### Material for this task:

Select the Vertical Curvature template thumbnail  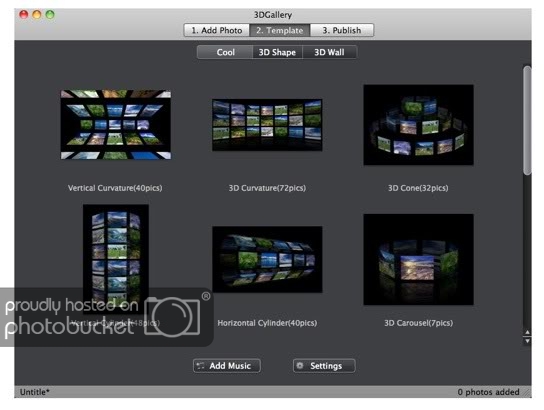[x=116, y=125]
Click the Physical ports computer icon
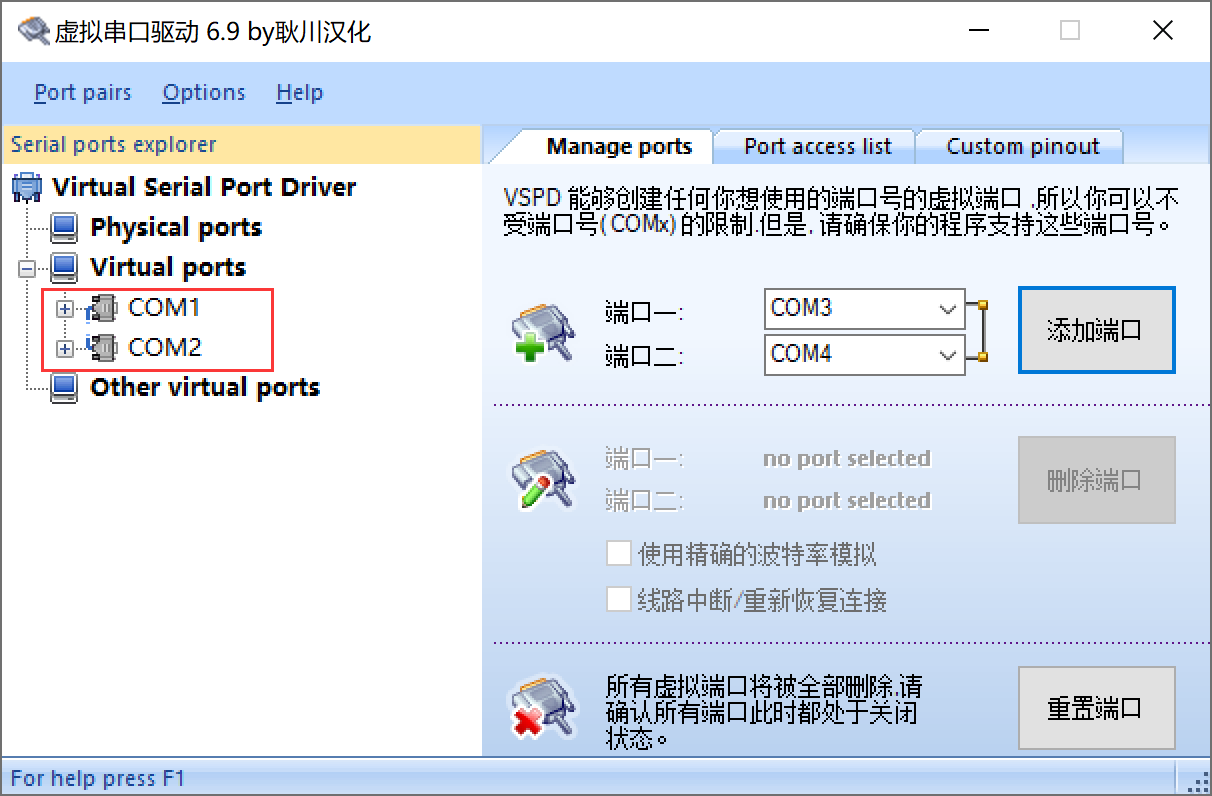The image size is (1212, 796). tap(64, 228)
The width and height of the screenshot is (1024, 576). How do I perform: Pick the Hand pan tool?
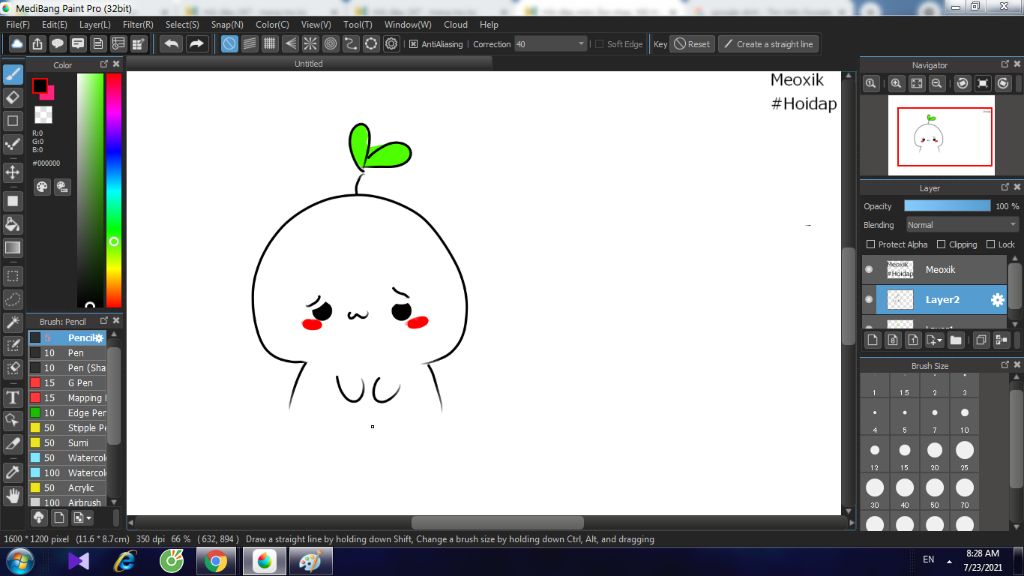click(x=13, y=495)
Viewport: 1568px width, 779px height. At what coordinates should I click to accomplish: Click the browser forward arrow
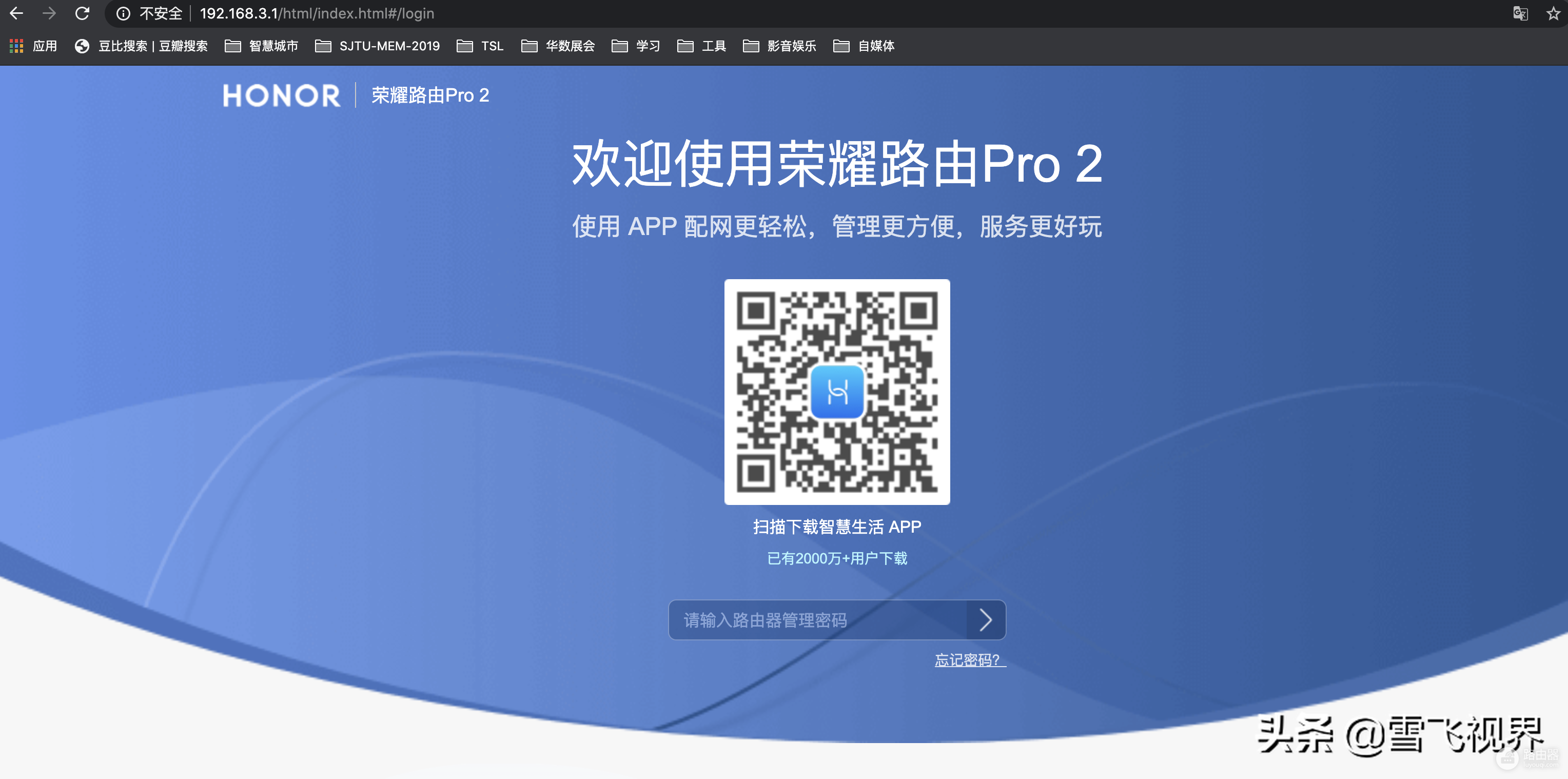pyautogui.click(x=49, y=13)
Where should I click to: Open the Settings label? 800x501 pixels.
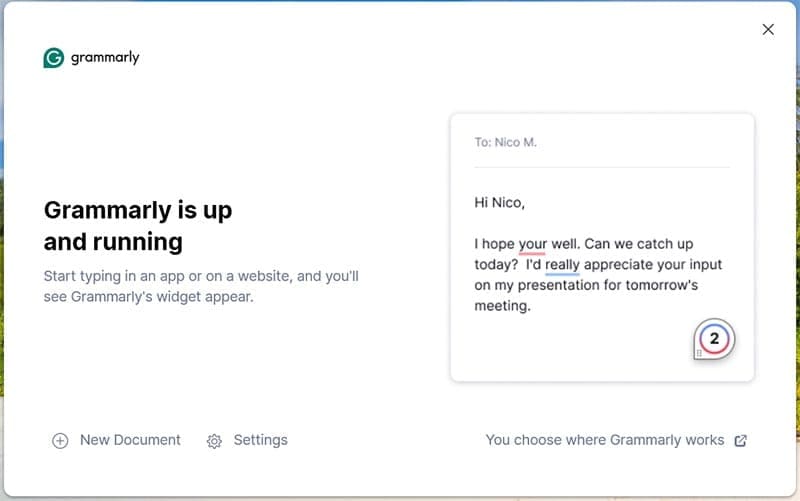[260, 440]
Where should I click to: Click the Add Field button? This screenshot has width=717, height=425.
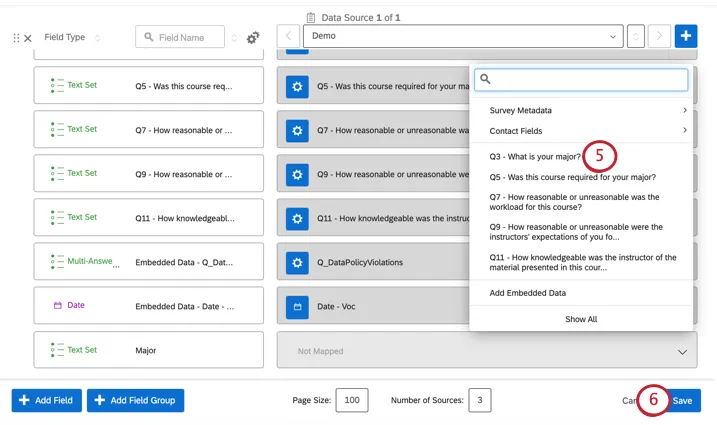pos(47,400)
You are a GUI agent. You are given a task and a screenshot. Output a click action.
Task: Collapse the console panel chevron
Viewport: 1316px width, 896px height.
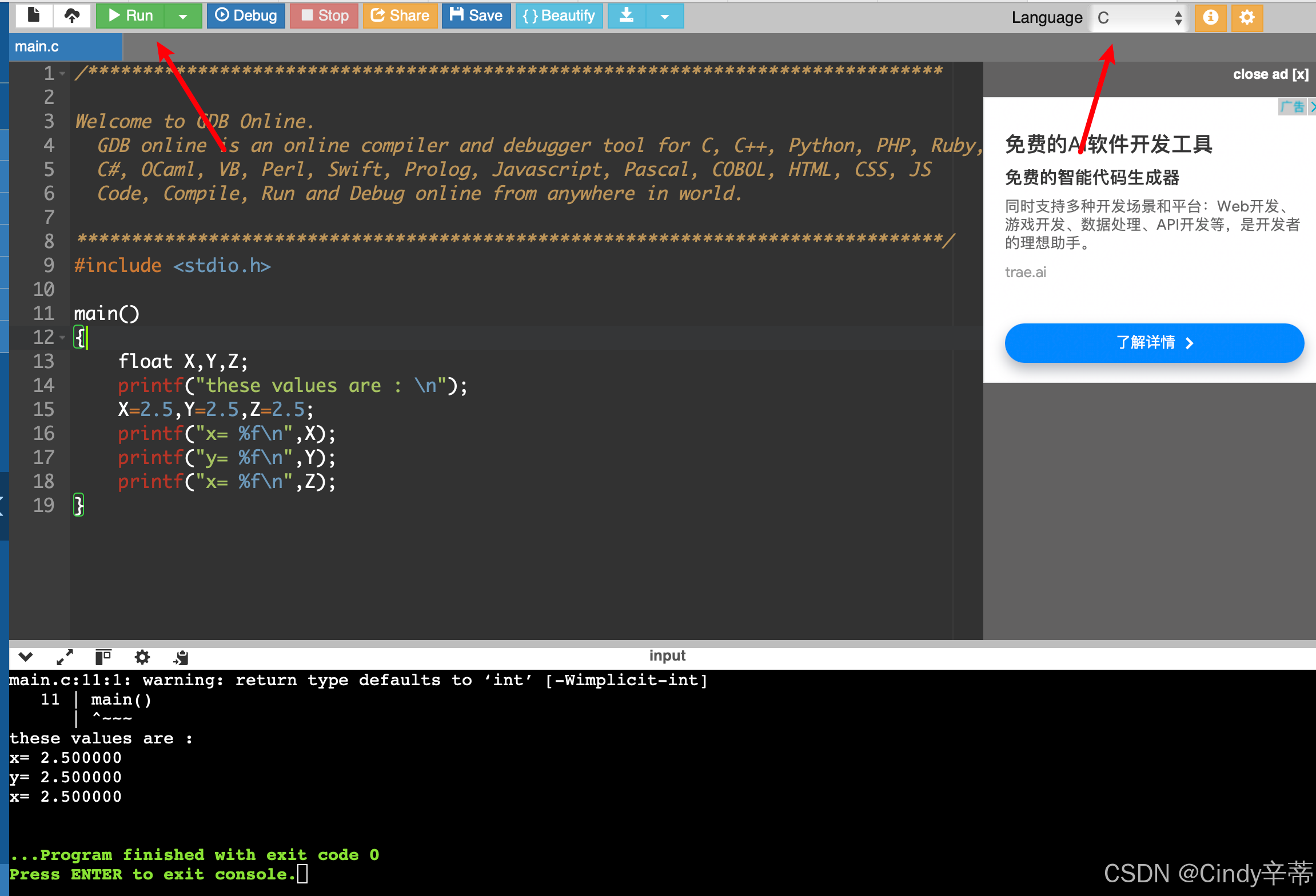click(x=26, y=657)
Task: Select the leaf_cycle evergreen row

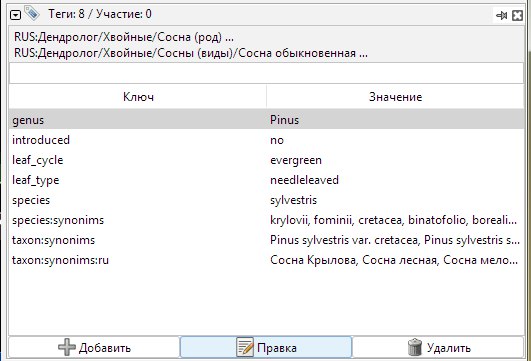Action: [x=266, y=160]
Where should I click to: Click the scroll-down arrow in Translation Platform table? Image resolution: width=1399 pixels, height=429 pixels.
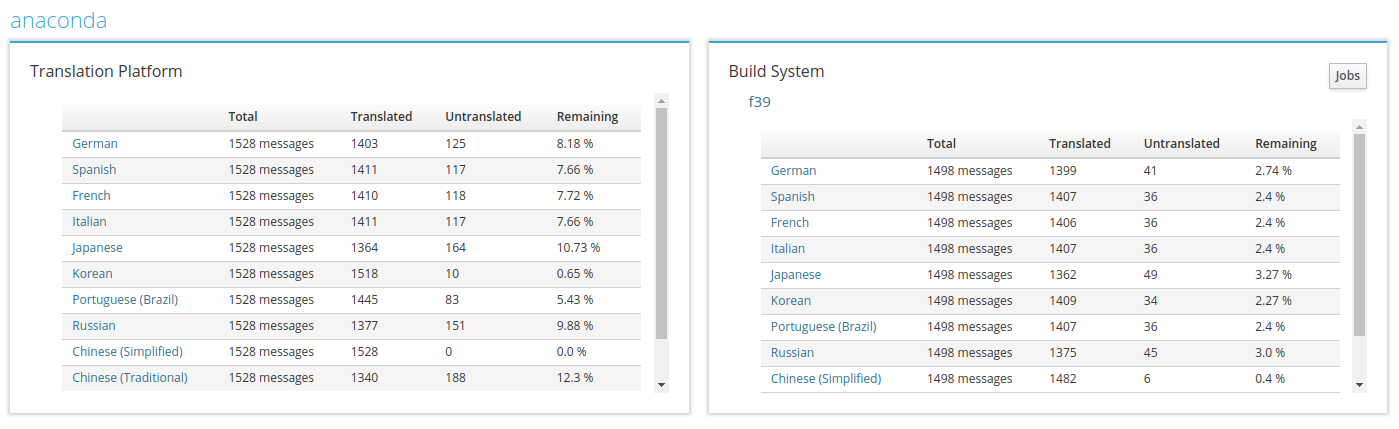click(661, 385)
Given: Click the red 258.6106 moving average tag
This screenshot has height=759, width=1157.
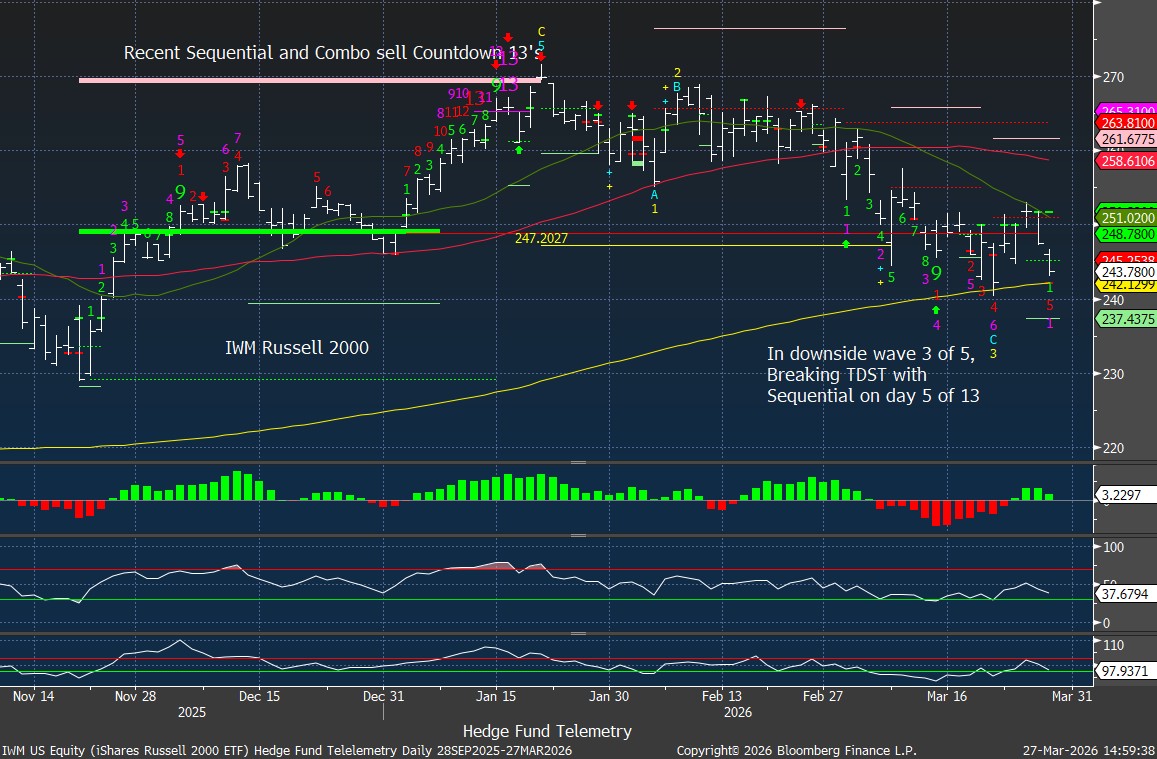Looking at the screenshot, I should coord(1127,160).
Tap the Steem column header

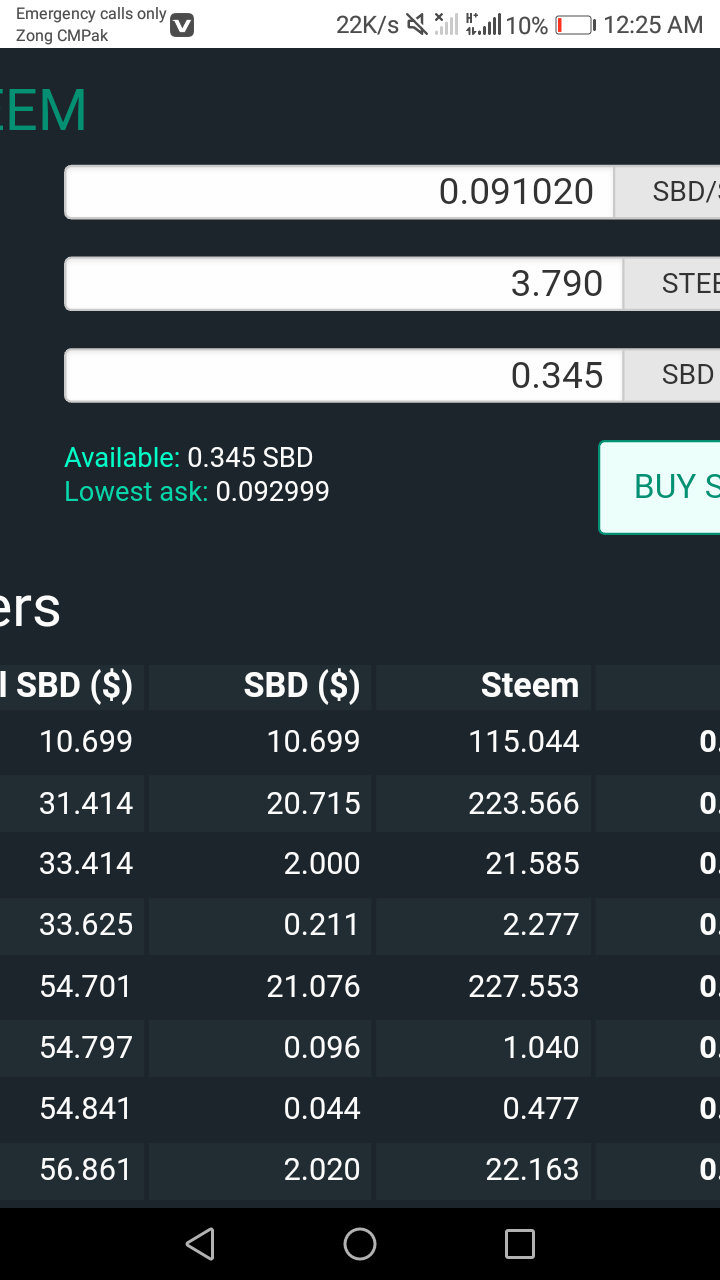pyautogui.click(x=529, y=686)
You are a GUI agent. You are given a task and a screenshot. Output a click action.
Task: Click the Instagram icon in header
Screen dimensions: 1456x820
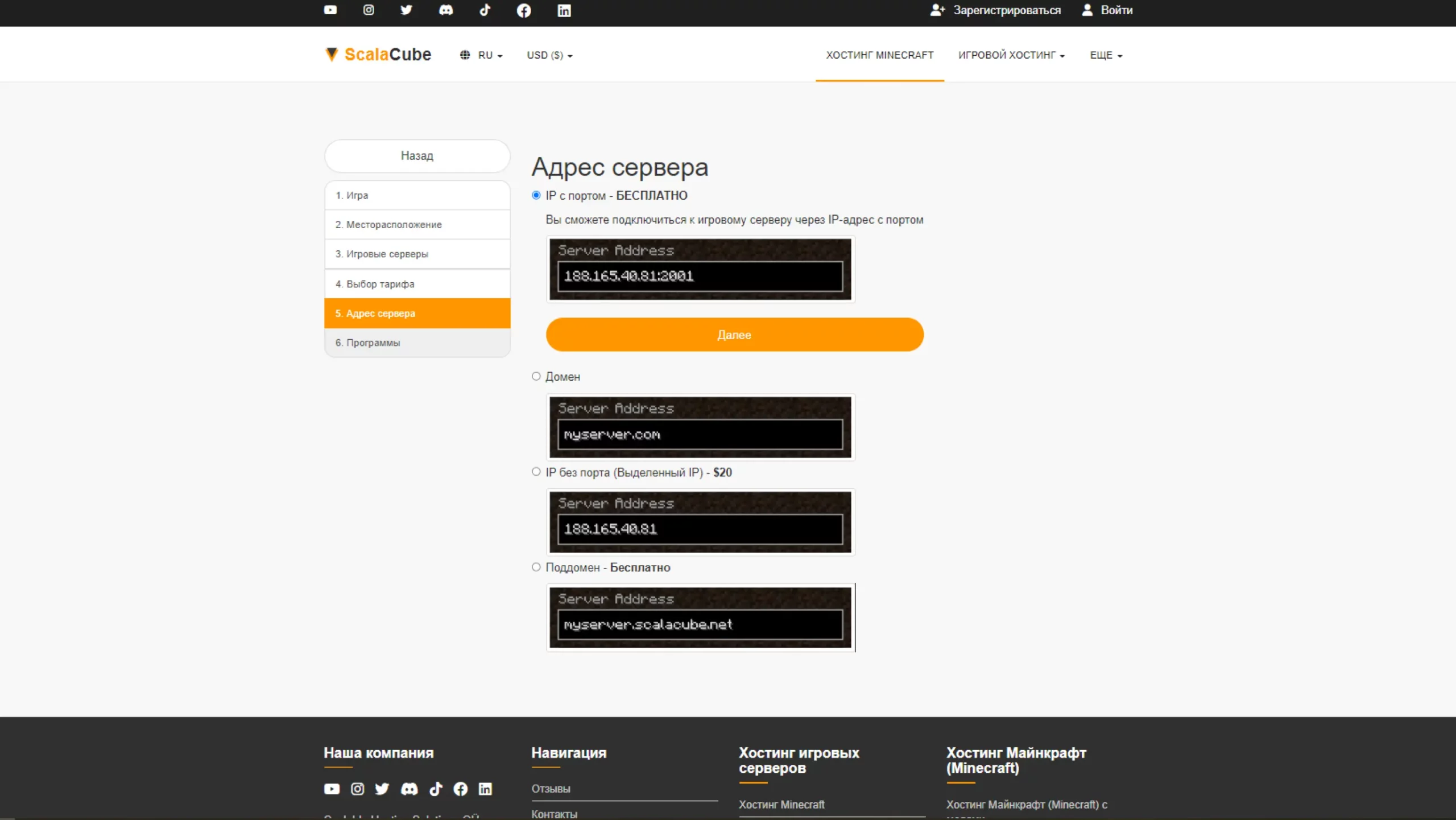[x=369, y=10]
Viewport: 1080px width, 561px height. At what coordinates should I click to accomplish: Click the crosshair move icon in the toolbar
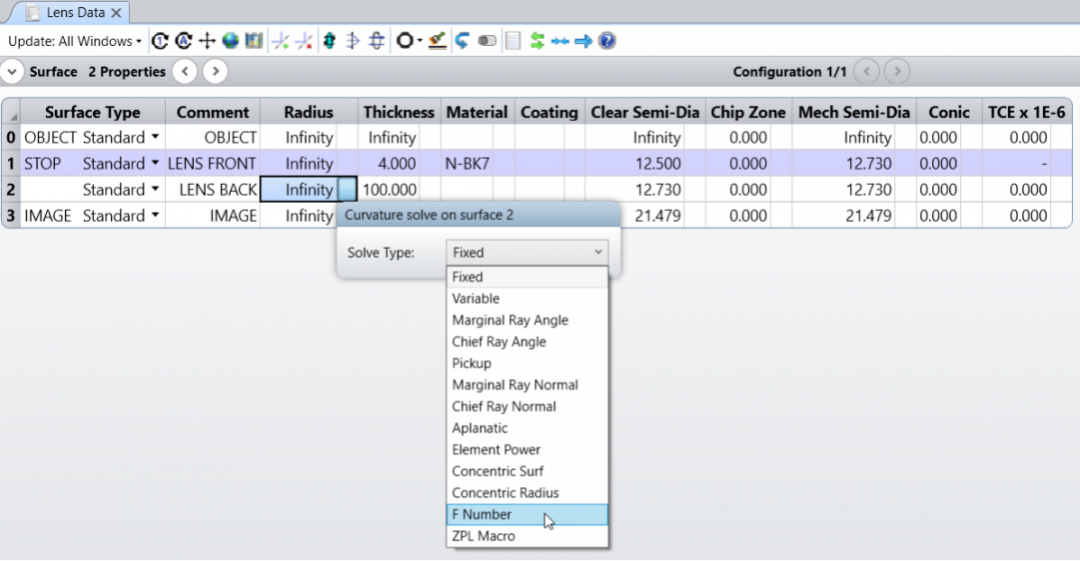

### Set problem:
Reproduce the material word for word, beginning at the line containing "Task: Select the leaf_cycle evergreen row" and continuing through the line containing "Looking at the", both included. Omit the pictures.

### Exercise output:
Task: Select the leaf_cycle evergreen row

Action: [x=266, y=160]
Where should I click to: Click the scroll-down arrow in Translation Platform table? Image resolution: width=1399 pixels, height=429 pixels.
click(661, 385)
Given: Click the red 258.6106 moving average tag
This screenshot has height=759, width=1157.
Looking at the screenshot, I should coord(1127,160).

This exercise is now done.